There was a post on Coudal Partners Fresh Signals yesterday that got me thinking about images and journeys.

Folks were pointed to a project by Bob Kessler about Western Avenue in Chicago. Western Avenue is the longest street in Chicago, some say the world but those Canadians would beg to differ, and is steeped in more than a century of history. It is the history of the street that attracted Kessler to both the street and the project. It is an amazing project and the images he has posted online lead me to believe that when all 80 images are exhibited in the same place it would be quite amazing.

Like I said, his website got me thinking about images and how people use them to represent a specific journey. Or how contemporary images are used to show how much things have changed but still stay the same. I was immediately reminded of two projects by other artists and one of my own from the summer of 2001.

The first project that came to mind was the book Cucamonga by Rudy Vanderlans. The second book of a trilogy, Cucamonga traces the paths and habitations of Captain Beefhart and the Magic Band. The goal was to show through images and sound (there is a CD included with the book) what has changed and how much might still be the same from the places that lead to the creation of such amazing music. The viewer is both happy to see houses still standing and saddend to see old haunts replaced by generic low-rise office complexes.

The second project was the US Highway 89 project by a photographer named Brian. His goal is to photograph the entire length of the original US highway 89 from the US/Candian crossing in Montana to the US/Mexican crossing in Arizona one mile marker at a time.
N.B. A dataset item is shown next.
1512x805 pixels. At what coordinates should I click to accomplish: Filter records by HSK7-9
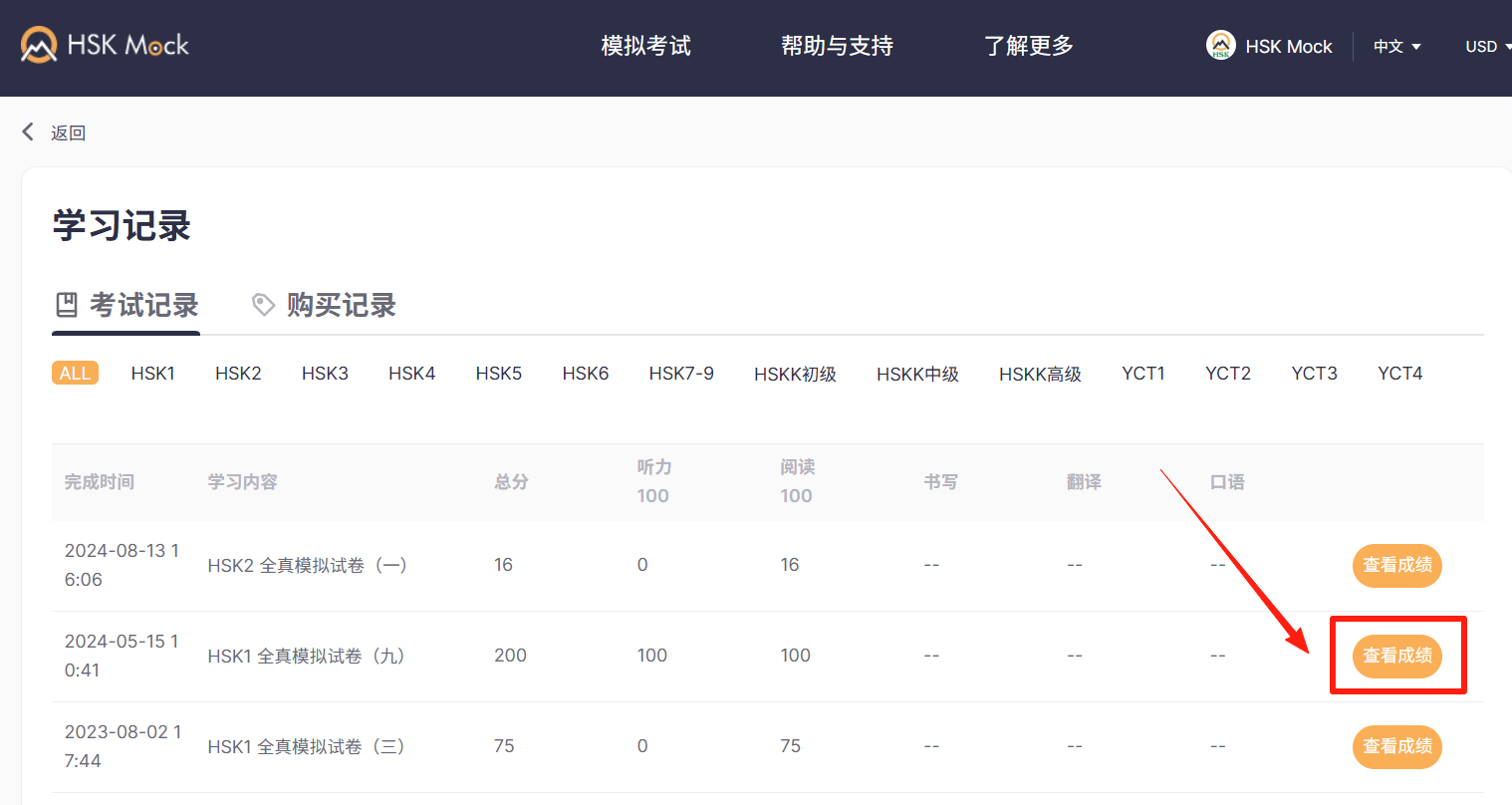pyautogui.click(x=681, y=374)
An ambitious project to say the least. I am sure that this project is propeled by some story that connects his story of the story of his family to the story of the road, the same way that Kessler is connected to Western Avenue and I am connected to the subject of my project.

Time = Decay was a final project for ART 332 the summer of 2001. I needed a subject to build a website around and I had always been intrigued by the empty buildings around my parents home town, West Frankfort Illinois. I photographed the old school (now a museum) and the empty warehouses, gas stations, homes and corner grocery stores that dot the town. I remember stories of how large and lively West Frankfort used to be and tried to reconcile those stories with what I saw happening to the buildings and the town. I wanted to take a journey to a place that I had never been, so I took photos of the way things were and imagined.

I guess that is the power of this type of photography. It allows you to put yourself in a place you could never be and imagine the stories and the things that must have been.